Examine the Anomaly Description

The anomaly description describes the anomaly in relation to its named Business Transaction, the severity level of the selected state transition event, and the top deviating Business Transaction metrics.

In this example, these are:

  • Business Transaction: /r/Checkout
  • Severity Level: Critical
  • Top Deviating Metrics: Average Response Time

The deviating metric is Average Response Time indicating that checkout responding slowly is the problem.

Examine the Timeline

The state transition events mark the moments when the anomaly moves between Warning and Critical states.

  • The timeline in this example begins in the Criticalstate, followed 30 minutes later by a transition to the Warning state, which lasts only eight minutes.
  • Because this simple anomaly starts in the Critical state and remains there for most of its lifecycle, we can probably learn all we need to know from the initial event

Critical to Warning Timeline

By contrast, patterns that appear in more complicated timelines may help you to understand anomalies. For example, this timeline from a different anomaly repeatedly toggles from a brief Warning state to a longer Criticalstate:

In this case, you should examine several state change events to determine what clues toggling between states offers about problems in your application.

Examine the Flow Map

The example flow map contains:

  • The START label shows that the Business Transaction begins with the OrderService tier.
  • Between the OrderService tier and its numerous dependencies, two tiers are red—these are the tiers where the system has found Suspected Causes.

You can now focus on determining which of the red tiers contains the root cause of the anomaly.

Note: Anomaly Detection flow maps are different.

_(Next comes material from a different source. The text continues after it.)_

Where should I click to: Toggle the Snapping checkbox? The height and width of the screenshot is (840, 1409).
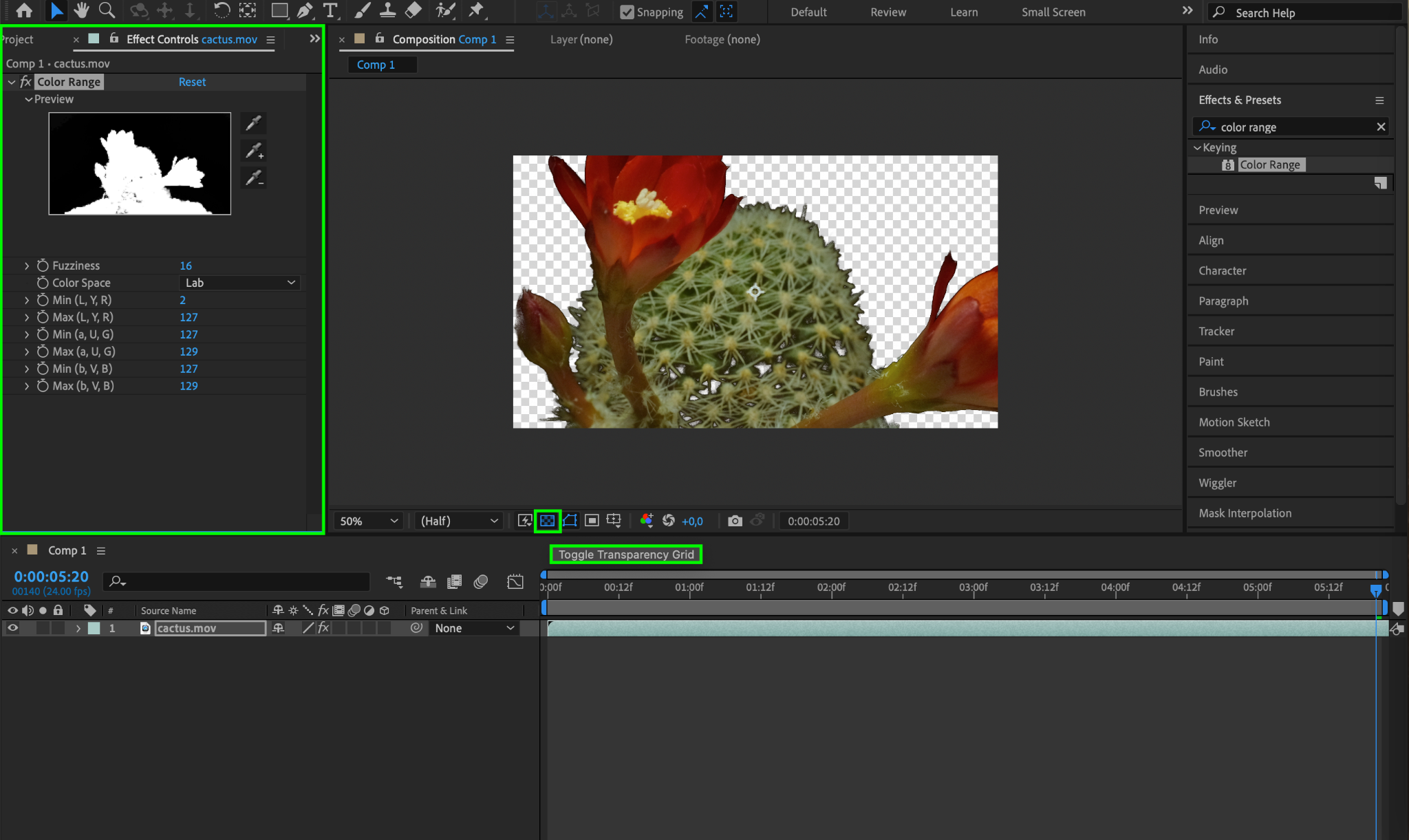click(627, 12)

There are two types of flow maps in Splunk AppDynamics: Anomaly Detection and Automated RCA flow map (described on this page) Business Transaction flow map. Each of these flow maps detects deviating or unhealthy entities in its own way. Therefore, you will see some differences: The two flow maps may show a different health status (as represented by color) for the same entity because each one uses its own algorithm to determine health. User preferences for positioning or hiding entities saved for the Business Transaction flow map have no effect on the Anomaly Detection flow map. Some links between tiers might be shown in one type of flow map but hidden in the other. For example, when no data is flowing through a tier or between tiers: Business Transaction flow map may hide them, as 'inactive' tiers or links. Anomaly Detection flow map may show them in order to represent the application topology completely.

Examine the Top Suspected Causes

The Top Suspected Causes show likely root causes of a Business Transaction performance problem. You can can traverse up to the following entities in the call paths to find the root cause of the anomaly:

  • services such as payment service, order service

  • backend such as database backend, HTTP backend

  • cross-applications

  • Infra machine entity-server

Warning: Currently, the Top Suspected Causes feature is not available for base page experience, databases, and network request issues.

In the following example, we want to know why Checkout is responding slowly. The first Suspected Cause is a Process CPU Burnt issue on the eretail.prod.payment01_1 node of the PaymentService1 tier:

Hover over the Suspected Cause to highlight the relevant entities in the flow map. Everything but the critical path fades away, revealing that OrderService, where the Business Transaction starts, and which had a degraded response time, relies on PaymentService1:

Top Suspected Cause

The second Suspected Cause is an HTTP call on OrderService itself.

Hover to highlight the affected entities.

Which Suspected Cause is the root cause? Which is only a symptom of the overall problem?

  • We have a plausible root cause in the Process CPU Burnt issue on PaymentService1 tier, which is ranked likeliest by the system.
  • Meanwhile, the HTTP call on OrderService bears some analysis:
    • An HTTP call includes both a request and a response
    • We know that the tier on the other end, PaymentService1, has its own problem
    • Therefore, we can infer that the HTTP response from PaymentService1 is what makes the call slow

Now we see that both Suspected Causes originate with PaymentService1, and the HTTP call issue is really a side-effect of the Process CPU Burnt issue. The system's ranking makes sense.

As we continue to investigate, if we decide that the Process CPU Burn issue is not the root cause, we can reconsider the HTTP call.

Note: There can be anywhere from zero to three Top Suspected Causes. For example, if ART is high but every entity connected with ART is behaving normally, there are zero suspected causes because no suspected cause can be identified.